# SELECTED PASSAGE
^^^^

Cash Is Quietly Disappearing From Vancouver Businesses
Restaurants, cafés, and tourist attractions are going cashless. Here's what's changing and why some residents are pushing back.
Walk into a café on Commercial Drive or a restaurant in Yaletown these days, and you might discover there's no cash drawer at all. More Vancouver businesses are ditching physical money entirely, converting entirely to digital payments—a shift that accelerated during the pandemic and shows no signs of reversing.
Steve Clarke, owner of Tractor, the eight-location healthy-food café chain, made the full conversion to cashless payments during lockdowns. It simplified operations, reduced theft, and sped up transactions. For him, the math was clear: digital payments meant fewer cash-handling errors, lower security costs, and cleaner accounting.
But the shift hasn't been frictionless. Homeless and underhoused residents, seniors, and people without bank accounts face real barriers when their favorite spots stop taking cash. Communities that depend on informal economies and street vendors—who've historically operated on cash—find themselves cut off. Transit stations, tourist attractions, and downtown retail have all made similar moves, sometimes without announcing the change.
Vancouver isn't mandating cashlessness (some cities have tried; courts have blocked them as discriminatory), but market forces are getting there anyway. Consumer advocates argue that while digital is convenient for most, city policy should require a cash option at least for essential services. The conversation is just beginning, but the trajectory is clear: cash-handling infrastructure is becoming a luxury amenity rather than a baseline expectation.

^^^^

# DATA PROVIDED
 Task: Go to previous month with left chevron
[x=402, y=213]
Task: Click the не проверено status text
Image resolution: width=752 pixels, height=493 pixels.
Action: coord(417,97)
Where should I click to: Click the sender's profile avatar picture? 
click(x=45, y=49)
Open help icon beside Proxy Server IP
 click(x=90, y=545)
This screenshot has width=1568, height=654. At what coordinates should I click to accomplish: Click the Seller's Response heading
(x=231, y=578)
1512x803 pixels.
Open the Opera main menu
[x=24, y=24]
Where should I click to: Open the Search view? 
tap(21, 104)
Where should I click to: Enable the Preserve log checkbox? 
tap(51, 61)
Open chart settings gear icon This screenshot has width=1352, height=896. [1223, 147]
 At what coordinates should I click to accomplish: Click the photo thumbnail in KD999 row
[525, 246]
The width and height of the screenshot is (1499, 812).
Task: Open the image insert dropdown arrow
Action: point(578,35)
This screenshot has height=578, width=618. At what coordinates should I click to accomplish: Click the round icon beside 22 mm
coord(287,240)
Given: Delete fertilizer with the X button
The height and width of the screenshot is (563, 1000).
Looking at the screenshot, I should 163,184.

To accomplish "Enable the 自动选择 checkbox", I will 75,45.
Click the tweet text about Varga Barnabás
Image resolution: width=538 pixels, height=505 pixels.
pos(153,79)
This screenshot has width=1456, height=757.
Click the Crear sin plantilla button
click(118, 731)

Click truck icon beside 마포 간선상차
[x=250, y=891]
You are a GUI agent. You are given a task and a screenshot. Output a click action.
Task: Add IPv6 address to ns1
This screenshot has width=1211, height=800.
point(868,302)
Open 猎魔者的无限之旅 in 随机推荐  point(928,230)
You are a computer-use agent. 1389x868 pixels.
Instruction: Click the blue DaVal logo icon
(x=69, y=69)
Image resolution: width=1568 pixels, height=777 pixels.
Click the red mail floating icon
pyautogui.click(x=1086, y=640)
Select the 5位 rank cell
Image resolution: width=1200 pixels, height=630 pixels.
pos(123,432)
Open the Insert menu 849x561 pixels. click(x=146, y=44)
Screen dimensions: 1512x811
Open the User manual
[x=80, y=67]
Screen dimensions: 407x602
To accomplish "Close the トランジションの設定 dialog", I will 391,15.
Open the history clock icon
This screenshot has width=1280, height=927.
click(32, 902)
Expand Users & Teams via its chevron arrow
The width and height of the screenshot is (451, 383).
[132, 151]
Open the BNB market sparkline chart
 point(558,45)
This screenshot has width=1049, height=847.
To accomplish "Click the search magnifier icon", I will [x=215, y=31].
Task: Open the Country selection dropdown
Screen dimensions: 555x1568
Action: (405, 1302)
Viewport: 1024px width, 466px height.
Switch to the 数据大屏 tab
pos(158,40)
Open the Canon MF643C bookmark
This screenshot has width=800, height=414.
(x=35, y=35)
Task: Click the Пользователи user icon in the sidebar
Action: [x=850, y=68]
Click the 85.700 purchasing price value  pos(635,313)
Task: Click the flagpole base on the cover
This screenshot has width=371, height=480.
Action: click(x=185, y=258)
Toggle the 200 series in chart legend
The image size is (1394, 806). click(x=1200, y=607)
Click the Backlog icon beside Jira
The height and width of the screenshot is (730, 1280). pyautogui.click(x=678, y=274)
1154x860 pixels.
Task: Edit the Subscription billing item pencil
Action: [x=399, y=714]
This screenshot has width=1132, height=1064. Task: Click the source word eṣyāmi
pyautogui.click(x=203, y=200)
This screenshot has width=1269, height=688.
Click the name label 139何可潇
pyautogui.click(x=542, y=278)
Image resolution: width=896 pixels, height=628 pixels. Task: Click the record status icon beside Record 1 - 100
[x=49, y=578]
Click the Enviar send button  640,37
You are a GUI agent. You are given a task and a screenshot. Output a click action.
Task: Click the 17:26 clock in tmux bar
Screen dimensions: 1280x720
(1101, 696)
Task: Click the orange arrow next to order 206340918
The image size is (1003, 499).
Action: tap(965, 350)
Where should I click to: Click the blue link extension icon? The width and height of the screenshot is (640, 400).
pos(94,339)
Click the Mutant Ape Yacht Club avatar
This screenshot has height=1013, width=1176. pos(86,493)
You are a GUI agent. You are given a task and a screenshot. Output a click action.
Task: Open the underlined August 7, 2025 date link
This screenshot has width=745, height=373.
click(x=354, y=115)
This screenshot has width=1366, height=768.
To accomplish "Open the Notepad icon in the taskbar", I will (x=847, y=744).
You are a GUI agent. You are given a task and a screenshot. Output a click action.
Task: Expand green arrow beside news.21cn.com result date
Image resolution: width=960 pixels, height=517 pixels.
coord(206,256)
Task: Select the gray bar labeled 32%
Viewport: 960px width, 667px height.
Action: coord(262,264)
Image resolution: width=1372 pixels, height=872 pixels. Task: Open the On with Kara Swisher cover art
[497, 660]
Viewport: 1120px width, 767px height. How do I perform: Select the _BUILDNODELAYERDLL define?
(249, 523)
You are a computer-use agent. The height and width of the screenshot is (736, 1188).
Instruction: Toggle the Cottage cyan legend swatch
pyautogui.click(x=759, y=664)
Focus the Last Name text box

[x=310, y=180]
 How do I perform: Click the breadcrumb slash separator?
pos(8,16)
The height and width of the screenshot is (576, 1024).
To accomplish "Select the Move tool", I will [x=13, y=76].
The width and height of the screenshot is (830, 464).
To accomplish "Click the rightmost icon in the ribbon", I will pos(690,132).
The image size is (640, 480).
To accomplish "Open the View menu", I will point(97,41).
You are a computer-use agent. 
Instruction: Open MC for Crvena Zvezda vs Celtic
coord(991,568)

^^^^

Decide whether each statement agrees with the article on cashless businesses in Vancouver. Answer yes or no for each, and quote the words of the article that decide it. 1. Tractor has eight locations. 2. The city of Vancouver requires businesses to stop accepting cash. 3. Tractor went cashless before the pandemic lockdowns.

1. Yes: "the eight-location healthy-food café chain"
2. No: "Vancouver isn't mandating cashlessness"
3. No: "made the full conversion to cashless payments during lockdowns"